▶ _Provided records_:
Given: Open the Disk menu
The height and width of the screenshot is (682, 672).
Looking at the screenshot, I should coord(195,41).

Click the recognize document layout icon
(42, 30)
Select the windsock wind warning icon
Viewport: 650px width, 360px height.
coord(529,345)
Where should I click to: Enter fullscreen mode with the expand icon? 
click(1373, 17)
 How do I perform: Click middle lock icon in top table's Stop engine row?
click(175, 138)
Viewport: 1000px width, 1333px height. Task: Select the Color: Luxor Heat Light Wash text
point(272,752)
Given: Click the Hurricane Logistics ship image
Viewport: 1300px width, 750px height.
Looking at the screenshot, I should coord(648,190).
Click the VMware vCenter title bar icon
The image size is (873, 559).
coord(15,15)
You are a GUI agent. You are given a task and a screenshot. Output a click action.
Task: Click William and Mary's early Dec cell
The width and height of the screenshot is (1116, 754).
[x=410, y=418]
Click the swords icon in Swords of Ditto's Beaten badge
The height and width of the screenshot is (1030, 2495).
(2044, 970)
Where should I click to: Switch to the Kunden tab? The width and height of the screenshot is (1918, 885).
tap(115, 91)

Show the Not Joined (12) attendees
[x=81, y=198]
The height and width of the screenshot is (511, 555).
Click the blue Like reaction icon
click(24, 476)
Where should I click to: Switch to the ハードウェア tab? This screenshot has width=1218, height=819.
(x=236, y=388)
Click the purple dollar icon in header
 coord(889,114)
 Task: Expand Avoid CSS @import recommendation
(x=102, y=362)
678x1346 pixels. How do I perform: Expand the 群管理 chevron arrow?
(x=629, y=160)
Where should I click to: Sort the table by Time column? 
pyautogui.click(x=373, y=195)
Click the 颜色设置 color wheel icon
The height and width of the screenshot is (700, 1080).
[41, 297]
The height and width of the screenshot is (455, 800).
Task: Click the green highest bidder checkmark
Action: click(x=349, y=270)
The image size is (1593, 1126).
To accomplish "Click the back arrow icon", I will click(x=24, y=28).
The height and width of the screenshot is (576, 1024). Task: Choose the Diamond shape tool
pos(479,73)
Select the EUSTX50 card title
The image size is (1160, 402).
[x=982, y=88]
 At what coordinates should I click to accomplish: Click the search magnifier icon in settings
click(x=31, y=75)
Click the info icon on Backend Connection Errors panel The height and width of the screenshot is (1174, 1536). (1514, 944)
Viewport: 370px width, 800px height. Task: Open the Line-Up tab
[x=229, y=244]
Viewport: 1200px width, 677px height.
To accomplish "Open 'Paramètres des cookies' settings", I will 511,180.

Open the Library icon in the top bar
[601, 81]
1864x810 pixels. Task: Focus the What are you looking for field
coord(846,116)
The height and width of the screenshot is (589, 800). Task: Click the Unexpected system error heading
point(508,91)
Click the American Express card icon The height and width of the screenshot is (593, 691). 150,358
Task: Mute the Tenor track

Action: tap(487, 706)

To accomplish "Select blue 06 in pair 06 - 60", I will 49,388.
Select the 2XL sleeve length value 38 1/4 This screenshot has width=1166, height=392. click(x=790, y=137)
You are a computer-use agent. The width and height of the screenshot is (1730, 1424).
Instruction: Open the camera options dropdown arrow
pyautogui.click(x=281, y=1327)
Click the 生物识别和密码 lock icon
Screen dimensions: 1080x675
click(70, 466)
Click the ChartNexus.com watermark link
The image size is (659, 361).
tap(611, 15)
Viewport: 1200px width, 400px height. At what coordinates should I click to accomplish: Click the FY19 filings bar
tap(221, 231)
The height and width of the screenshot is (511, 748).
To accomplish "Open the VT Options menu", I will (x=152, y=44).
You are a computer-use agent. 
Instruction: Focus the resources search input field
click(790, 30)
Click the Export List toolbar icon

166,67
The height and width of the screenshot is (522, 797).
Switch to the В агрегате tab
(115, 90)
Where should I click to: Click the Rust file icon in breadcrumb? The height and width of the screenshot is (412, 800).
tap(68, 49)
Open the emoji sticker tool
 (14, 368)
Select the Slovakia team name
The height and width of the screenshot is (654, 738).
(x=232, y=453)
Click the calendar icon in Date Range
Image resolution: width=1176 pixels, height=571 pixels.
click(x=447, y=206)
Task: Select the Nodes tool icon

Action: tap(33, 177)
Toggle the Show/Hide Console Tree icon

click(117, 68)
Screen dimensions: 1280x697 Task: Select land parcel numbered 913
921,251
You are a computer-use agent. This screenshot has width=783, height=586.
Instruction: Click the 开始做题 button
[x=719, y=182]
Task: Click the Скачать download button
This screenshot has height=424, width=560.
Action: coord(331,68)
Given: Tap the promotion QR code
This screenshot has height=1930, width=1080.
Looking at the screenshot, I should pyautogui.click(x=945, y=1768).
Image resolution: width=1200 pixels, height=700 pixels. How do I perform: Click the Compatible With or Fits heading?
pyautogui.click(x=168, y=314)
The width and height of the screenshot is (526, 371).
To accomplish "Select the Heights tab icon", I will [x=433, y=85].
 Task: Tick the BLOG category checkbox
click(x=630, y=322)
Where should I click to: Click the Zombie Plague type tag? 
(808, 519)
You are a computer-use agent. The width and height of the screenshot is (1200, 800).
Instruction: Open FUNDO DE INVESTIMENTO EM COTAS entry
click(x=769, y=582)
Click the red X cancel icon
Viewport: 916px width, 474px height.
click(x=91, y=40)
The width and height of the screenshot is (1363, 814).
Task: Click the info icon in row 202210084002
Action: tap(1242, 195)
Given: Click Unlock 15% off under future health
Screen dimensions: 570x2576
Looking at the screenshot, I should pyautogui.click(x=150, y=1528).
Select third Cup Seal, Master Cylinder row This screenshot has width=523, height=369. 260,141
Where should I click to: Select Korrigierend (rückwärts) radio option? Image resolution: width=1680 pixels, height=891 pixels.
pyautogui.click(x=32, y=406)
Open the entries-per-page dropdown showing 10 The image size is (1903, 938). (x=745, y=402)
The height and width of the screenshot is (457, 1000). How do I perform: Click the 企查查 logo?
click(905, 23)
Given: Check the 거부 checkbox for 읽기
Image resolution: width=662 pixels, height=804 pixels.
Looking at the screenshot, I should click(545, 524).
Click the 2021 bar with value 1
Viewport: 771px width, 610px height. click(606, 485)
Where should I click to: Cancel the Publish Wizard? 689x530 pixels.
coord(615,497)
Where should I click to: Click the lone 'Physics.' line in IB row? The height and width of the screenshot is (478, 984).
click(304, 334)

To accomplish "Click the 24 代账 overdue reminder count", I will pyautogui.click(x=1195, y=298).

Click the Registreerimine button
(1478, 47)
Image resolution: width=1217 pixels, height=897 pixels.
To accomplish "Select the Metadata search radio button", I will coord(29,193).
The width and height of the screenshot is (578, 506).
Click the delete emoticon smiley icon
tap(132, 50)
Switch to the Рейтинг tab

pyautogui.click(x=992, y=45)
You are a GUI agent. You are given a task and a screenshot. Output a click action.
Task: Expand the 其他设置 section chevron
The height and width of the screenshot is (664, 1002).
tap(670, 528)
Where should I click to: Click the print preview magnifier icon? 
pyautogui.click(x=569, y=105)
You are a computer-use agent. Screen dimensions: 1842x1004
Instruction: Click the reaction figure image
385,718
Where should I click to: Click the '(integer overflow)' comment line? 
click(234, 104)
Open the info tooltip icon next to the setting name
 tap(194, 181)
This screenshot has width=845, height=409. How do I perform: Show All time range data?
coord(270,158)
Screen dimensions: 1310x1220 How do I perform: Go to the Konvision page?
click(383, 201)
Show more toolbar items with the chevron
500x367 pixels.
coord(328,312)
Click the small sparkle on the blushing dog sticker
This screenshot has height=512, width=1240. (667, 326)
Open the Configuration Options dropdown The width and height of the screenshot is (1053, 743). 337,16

▶ _What you need to do_: Looking back over the listing above, how many lines include the word "computer"? Give the number and nothing more.

▶ _Task result_: 5